Romney and his rival Rick Santorum have supported the conservative push to formalize English as the official language across the country. On Puerto Rico, an American territory that will vote on its political status, including statehood, on Nov. 6, most residents speak Spanish as their primary language.

Santorum made headlines earlier in the week after saying that Puerto Rico would have to adopt English as its main language to attain statehood, a dominant political issue here.

"I have no doubt that one of the requirements that will be put forth to Congress is a requirement that English would be universal here on the island," Santorum told a local newspaper. "That doesn't mean that people can't speak Spanish in their homes, or in their business, or on the street, but that everyone would have a proficiency in English."

In a January presidential debate, Romney suggested that English should be the official language for all states.

"I think our position on English in our schools and in our nation is the same, which I believe English should be the official language of the United States, as it is," Romney said in the debate.

He appeared to back off that position Friday in regards to Puerto Rico's statehood, which he said should have no preconditions regarding language.

* EXERCISE TASK A
Please quote the passage on Puerto Rico statehood from "In a January" to "preconditions regarding language.".

* RECORDS SUPPLIED
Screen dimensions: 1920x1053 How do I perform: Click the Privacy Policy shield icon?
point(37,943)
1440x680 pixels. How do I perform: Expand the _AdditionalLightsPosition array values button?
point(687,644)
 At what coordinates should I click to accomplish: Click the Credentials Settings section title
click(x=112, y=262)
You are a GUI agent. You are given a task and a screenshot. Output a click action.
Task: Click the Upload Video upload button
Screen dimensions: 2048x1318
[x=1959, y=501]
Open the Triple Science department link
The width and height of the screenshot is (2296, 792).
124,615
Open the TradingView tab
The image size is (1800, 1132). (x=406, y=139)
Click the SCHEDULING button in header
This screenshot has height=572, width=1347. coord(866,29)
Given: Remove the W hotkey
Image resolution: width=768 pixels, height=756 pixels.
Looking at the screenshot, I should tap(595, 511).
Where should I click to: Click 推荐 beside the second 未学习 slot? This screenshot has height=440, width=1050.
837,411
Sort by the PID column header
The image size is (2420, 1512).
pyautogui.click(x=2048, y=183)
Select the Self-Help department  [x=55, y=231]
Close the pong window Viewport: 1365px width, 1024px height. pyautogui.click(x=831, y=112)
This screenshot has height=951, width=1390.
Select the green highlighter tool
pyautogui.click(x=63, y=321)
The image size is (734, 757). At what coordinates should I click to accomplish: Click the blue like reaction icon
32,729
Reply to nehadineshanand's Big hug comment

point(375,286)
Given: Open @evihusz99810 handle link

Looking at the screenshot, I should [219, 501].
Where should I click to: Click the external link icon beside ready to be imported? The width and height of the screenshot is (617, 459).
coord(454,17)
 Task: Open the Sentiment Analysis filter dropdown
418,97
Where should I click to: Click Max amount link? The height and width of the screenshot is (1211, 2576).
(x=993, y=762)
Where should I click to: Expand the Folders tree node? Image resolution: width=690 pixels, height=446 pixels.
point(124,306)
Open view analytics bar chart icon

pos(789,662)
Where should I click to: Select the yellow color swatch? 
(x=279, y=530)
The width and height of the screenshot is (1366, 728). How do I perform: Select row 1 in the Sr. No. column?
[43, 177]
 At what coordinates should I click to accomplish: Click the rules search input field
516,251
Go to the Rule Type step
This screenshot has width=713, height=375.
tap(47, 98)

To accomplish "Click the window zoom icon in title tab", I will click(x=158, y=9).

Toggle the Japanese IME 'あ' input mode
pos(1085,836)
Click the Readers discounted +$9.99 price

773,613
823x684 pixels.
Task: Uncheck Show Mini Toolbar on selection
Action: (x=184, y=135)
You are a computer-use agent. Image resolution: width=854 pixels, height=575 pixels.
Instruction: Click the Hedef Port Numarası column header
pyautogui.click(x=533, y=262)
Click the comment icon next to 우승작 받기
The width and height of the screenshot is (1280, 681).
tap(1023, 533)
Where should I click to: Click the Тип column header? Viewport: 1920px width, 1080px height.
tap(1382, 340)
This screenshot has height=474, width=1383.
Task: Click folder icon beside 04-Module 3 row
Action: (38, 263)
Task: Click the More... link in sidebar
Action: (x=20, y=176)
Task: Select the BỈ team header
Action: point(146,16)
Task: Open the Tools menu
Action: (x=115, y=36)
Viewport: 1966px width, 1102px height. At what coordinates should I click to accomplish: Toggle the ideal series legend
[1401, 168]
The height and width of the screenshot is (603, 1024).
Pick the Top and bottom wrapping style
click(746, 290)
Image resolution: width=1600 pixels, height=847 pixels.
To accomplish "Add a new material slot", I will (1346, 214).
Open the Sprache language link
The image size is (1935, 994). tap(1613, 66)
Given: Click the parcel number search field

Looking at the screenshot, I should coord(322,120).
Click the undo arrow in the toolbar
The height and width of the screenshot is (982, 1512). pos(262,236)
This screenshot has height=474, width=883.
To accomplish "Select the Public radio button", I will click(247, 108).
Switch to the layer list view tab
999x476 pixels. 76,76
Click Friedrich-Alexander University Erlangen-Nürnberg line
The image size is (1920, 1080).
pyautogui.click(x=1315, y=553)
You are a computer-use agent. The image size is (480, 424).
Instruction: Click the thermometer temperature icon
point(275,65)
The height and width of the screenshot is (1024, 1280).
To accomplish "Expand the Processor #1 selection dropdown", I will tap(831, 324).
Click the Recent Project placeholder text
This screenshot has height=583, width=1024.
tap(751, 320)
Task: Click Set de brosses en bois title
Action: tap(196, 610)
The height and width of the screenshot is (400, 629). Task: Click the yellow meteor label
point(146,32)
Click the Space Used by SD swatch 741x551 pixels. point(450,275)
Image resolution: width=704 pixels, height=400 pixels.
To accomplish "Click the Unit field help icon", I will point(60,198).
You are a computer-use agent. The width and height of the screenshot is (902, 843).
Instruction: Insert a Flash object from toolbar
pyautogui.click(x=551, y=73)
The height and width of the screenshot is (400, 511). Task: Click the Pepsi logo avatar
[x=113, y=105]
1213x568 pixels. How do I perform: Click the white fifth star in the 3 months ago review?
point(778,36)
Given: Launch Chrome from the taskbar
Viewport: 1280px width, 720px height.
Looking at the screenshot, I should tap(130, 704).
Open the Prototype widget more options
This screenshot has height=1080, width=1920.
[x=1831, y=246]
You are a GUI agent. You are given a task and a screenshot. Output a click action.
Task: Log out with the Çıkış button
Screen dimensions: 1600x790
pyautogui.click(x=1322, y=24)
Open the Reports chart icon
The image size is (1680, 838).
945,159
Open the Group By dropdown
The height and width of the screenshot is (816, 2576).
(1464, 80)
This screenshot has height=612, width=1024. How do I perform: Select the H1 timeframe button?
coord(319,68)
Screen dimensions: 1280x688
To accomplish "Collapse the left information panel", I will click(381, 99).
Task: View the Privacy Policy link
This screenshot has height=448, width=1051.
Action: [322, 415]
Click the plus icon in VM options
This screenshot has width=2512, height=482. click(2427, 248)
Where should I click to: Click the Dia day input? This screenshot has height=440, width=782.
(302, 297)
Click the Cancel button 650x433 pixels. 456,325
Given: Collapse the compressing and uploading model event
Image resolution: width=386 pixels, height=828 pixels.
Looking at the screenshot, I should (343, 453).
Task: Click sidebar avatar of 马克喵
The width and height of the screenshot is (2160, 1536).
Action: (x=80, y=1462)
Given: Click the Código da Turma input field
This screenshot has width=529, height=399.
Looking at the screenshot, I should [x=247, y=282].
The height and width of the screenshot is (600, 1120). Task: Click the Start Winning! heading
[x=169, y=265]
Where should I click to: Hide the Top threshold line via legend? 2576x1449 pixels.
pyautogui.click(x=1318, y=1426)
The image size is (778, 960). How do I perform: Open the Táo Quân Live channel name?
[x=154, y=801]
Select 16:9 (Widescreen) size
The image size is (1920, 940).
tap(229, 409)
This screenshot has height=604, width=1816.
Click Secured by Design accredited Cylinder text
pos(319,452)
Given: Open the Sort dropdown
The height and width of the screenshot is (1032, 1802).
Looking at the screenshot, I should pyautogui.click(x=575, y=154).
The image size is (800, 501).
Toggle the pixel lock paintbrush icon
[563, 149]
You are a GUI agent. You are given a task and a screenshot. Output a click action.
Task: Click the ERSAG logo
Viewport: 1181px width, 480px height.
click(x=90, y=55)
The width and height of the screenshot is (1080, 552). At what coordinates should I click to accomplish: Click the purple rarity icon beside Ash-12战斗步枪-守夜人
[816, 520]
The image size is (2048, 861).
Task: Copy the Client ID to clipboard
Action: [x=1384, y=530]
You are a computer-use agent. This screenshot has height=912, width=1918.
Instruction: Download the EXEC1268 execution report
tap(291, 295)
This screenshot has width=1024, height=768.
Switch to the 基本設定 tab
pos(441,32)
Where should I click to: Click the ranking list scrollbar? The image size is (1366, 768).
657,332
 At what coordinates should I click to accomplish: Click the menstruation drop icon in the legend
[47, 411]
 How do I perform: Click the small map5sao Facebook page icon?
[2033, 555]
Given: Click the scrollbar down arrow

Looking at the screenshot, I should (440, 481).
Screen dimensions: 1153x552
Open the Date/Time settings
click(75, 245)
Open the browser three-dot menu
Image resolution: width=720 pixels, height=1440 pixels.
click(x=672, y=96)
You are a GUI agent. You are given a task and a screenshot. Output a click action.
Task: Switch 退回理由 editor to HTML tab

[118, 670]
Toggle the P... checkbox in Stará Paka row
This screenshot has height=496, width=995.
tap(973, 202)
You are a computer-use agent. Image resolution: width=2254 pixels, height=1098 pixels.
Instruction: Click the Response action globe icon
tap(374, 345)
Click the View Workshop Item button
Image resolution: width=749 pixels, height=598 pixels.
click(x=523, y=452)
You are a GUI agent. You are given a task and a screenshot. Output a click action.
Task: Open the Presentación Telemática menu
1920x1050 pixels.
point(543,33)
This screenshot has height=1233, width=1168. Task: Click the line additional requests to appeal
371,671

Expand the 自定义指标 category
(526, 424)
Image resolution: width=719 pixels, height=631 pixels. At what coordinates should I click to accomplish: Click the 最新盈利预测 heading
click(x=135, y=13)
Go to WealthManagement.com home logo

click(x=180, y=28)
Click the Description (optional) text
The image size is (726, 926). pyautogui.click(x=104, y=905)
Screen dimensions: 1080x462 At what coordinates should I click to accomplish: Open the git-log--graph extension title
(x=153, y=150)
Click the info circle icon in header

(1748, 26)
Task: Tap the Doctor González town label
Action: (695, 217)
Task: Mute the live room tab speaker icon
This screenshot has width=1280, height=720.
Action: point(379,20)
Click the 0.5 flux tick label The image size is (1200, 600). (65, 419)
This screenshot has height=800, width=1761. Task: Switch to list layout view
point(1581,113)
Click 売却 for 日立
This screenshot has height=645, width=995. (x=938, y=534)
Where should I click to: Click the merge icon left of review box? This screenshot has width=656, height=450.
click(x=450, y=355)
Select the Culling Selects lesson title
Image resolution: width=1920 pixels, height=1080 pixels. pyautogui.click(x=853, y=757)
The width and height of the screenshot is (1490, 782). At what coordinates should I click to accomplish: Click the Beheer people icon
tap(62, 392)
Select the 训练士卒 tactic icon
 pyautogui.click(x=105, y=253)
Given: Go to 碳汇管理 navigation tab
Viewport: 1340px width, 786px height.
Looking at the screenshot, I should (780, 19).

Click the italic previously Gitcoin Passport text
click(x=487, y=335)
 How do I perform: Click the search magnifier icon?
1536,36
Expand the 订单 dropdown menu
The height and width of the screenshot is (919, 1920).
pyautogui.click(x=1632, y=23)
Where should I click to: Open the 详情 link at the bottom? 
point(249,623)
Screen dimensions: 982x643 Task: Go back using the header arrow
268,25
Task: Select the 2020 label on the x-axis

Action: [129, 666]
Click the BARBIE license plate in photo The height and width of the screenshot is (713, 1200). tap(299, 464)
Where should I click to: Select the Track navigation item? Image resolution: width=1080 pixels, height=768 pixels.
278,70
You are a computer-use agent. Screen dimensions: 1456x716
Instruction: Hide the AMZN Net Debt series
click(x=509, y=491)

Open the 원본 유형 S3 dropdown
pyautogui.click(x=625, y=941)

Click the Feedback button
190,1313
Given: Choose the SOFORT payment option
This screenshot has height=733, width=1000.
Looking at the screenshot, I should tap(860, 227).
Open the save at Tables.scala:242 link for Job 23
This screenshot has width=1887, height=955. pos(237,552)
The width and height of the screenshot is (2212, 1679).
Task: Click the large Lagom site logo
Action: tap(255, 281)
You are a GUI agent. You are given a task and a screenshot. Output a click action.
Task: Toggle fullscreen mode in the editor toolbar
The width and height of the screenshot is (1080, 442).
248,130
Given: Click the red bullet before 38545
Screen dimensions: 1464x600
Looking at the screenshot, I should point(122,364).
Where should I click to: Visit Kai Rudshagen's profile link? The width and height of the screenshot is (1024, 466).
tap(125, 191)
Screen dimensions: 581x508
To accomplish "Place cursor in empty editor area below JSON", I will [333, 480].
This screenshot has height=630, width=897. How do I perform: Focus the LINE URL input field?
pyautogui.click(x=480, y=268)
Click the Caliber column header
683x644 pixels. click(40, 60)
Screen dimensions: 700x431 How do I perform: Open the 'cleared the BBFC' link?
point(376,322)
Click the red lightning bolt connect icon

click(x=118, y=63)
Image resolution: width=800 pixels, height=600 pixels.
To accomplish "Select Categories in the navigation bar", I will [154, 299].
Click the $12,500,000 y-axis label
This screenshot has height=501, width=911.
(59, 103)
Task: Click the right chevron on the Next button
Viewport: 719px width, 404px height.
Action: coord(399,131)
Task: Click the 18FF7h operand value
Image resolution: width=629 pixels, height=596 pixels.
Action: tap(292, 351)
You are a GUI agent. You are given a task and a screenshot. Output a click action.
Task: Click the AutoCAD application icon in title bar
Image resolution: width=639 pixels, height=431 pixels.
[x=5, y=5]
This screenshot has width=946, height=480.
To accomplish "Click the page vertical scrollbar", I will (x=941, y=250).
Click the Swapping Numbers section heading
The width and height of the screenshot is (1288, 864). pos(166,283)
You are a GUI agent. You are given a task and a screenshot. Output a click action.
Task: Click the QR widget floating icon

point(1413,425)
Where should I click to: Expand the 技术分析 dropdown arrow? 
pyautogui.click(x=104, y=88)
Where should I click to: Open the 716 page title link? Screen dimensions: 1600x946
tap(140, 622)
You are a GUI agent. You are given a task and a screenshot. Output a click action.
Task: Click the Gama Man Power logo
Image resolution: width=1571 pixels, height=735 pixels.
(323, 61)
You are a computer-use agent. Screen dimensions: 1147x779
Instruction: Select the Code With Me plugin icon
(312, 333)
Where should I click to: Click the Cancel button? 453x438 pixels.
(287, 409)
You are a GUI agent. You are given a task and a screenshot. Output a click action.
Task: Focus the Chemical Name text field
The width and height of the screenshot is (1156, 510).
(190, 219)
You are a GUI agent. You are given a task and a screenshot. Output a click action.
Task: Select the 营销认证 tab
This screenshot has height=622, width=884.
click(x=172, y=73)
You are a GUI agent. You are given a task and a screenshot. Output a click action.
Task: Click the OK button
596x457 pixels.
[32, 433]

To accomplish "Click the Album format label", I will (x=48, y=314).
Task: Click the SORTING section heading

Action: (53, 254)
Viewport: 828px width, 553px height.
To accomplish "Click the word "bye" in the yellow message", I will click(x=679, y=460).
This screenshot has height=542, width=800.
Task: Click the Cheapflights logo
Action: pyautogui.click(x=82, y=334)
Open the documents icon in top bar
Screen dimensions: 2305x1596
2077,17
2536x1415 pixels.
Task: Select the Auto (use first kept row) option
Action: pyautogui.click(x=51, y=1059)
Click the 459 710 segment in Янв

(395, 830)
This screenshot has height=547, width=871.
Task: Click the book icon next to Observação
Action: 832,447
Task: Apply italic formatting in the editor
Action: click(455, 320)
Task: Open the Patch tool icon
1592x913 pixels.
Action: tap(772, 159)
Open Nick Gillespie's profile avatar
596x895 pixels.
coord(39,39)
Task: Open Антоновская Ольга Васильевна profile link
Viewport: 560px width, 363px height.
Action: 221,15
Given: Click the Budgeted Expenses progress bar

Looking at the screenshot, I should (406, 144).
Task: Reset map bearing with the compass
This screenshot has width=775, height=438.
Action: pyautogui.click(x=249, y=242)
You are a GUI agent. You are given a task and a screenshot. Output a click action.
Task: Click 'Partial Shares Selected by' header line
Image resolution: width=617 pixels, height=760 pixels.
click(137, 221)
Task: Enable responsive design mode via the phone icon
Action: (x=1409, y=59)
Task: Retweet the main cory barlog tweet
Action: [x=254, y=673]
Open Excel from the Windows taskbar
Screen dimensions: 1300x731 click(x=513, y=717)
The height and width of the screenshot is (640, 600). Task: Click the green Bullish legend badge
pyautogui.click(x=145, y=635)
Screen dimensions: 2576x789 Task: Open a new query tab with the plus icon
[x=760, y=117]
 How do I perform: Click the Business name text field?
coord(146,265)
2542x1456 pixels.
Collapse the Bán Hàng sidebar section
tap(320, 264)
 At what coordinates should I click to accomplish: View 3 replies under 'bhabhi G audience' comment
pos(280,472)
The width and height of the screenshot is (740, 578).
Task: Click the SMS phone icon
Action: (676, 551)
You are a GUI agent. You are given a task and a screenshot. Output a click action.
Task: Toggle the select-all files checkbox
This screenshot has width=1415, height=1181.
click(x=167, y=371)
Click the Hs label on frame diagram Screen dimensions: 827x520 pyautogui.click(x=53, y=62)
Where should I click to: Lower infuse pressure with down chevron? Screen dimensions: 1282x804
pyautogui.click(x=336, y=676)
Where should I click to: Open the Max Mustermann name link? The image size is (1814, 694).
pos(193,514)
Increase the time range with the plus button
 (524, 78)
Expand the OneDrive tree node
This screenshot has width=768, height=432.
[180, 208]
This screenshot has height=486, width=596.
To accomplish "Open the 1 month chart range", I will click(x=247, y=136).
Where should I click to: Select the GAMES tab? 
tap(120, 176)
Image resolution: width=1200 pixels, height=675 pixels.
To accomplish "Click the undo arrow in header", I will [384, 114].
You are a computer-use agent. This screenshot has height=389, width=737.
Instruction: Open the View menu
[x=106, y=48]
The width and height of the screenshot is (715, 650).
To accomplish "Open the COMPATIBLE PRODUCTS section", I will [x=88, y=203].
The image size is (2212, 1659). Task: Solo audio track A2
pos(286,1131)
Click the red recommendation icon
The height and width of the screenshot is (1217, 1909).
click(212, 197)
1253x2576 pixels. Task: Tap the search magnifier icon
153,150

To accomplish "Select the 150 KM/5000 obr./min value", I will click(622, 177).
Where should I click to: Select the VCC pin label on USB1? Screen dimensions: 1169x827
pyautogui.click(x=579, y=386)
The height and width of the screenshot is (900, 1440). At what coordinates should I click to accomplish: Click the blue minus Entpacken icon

* EXERCISE TASK B
Lay out the entries from the line with "The width and height of the screenshot is (715, 650)." to the end of the entries as a Markdown table with the columns Row and Line. Number each line, and leave out blank lines.

* FINAL ANSWER A
In a January presidential debate, Romney suggested that English should be the official language for all states.

"I think our position on English in our schools and in our nation is the same, which I believe English should be the official language of the United States, as it is," Romney said in the debate.

He appeared to back off that position Friday in regards to Puerto Rico's statehood, which he said should have no preconditions regarding language.

* FINAL ANSWER B
| Row | Line |
|---|---|
| 1 | The width and height of the screenshot is (715, 650). |
| 2 | To accomplish "Open the COMPATIBLE PRODUCTS section", I will [x=88, y=203]. |
| 3 | The image size is (2212, 1659). Task: Solo audio track A2 |
| 4 | pos(286,1131) |
| 5 | Click the red recommendation icon |
| 6 | The height and width of the screenshot is (1217, 1909). |
| 7 | click(212, 197) |
| 8 | 1253x2576 pixels. Task: Tap the search magnifier icon |
| 9 | 153,150 |
| 10 | To accomplish "Select the 150 KM/5000 obr./min value", I will click(622, 177). |
| 11 | Where should I click to: Select the VCC pin label on USB1? Screen dimensions: 1169x827 |
| 12 | pyautogui.click(x=579, y=386) |
| 13 | The height and width of the screenshot is (900, 1440). At what coordinates should I click to accomplish: Click the blue minus Entpacken icon |